AC electric motor repair is frequently done these days, typically for generator turbines and the like, whether for power plants or ship and aircraft engines.
Nothing unusual about any of that.
But once upon a time, just a little over a century ago, AC, or alternating current, and DC, or direct current, were quite controversial matters – especially for the two men bitterly locked in what would become recognized to history as the great War of the Currents.

Yes, AC electric motor repair is common enough these days, but back then, AC was new, and originally appeared unsafe – ironic considering that it won out over DC in lots of applications because of its superior safety.
But before this came about, there were the most acrimonious protests, right down to court battles, not to mention personal smearing strategies in the court of public opinion, against AC, the newer technology.

While it’s arguable that the superior AC standard would have finally been adopted, it’s almost certain that the campaign against it, and its most well known proponent, delayed its widespread use for quite a few years.
While something like AC electric motor repair is still rather qualified work, it isn’t the revoluntionary thing it was back when engines running on AC were considered exotic and, as mentioned before, dangerous.

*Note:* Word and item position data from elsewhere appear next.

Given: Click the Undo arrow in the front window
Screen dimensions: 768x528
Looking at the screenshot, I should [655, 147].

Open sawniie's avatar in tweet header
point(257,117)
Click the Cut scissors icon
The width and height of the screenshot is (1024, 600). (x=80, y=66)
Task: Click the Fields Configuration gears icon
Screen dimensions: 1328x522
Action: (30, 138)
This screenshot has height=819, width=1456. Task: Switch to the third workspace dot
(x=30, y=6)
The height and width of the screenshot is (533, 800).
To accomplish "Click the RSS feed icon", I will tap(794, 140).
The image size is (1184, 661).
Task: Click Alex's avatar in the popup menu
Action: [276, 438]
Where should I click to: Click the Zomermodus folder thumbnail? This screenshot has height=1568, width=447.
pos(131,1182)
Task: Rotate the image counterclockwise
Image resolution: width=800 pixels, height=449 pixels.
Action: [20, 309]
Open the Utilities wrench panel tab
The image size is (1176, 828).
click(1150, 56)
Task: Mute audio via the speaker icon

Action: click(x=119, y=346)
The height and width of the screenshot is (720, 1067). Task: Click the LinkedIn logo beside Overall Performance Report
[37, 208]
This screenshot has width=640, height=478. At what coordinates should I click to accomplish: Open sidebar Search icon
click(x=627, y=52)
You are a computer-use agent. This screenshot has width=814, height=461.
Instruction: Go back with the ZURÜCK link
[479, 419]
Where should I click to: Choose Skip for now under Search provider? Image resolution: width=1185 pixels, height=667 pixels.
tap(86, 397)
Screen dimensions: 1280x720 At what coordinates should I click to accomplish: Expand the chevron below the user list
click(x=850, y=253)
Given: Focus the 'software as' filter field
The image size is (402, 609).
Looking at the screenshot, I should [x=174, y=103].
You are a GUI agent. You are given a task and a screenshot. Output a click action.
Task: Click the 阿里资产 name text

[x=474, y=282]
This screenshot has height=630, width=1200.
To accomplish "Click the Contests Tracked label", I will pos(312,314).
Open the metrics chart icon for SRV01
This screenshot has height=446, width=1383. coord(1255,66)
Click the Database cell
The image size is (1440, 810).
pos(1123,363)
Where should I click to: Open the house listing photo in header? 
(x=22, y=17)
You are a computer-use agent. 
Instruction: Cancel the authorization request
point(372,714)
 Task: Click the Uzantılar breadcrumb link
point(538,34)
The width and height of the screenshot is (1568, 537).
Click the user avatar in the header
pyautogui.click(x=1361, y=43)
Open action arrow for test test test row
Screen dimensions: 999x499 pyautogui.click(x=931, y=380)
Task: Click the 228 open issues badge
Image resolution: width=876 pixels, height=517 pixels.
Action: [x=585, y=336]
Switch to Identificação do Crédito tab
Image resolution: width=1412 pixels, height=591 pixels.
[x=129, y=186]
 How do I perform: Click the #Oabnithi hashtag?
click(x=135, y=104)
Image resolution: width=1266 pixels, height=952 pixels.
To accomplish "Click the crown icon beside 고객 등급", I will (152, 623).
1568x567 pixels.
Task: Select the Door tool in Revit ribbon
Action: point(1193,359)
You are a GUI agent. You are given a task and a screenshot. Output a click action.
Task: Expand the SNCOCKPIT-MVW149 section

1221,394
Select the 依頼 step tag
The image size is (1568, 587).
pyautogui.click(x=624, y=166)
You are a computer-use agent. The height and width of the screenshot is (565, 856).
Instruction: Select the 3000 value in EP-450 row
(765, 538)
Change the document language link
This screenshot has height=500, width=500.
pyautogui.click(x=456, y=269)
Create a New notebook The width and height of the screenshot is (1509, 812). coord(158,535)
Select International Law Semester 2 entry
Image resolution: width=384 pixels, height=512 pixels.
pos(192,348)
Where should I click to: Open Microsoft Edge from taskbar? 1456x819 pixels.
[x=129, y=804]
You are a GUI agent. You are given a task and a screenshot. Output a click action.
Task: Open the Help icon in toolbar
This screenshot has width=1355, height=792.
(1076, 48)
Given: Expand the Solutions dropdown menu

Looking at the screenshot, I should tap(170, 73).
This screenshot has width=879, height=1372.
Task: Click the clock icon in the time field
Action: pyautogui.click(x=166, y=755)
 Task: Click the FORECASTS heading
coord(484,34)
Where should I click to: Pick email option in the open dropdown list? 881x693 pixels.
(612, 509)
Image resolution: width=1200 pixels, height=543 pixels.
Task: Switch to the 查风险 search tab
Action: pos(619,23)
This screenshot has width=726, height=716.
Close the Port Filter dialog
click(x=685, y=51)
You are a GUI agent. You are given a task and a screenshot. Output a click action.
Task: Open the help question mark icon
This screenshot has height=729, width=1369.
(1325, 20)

Thomas Edison, the excellent inventor, used AC’s initial faults as a way of personally attacking his one-time assistant Nikola Tesla, another brilliant mind.
Likely due to qualified jealousy (though a lot of money had also been at stake, as numerous patent royalties were included), Edison went to great measures to discredit not only the technology but its most prominent proponent – to the point of macabre demonstrations electrocuting animals and also a condemned prisoner in order to get the public agitated against AC!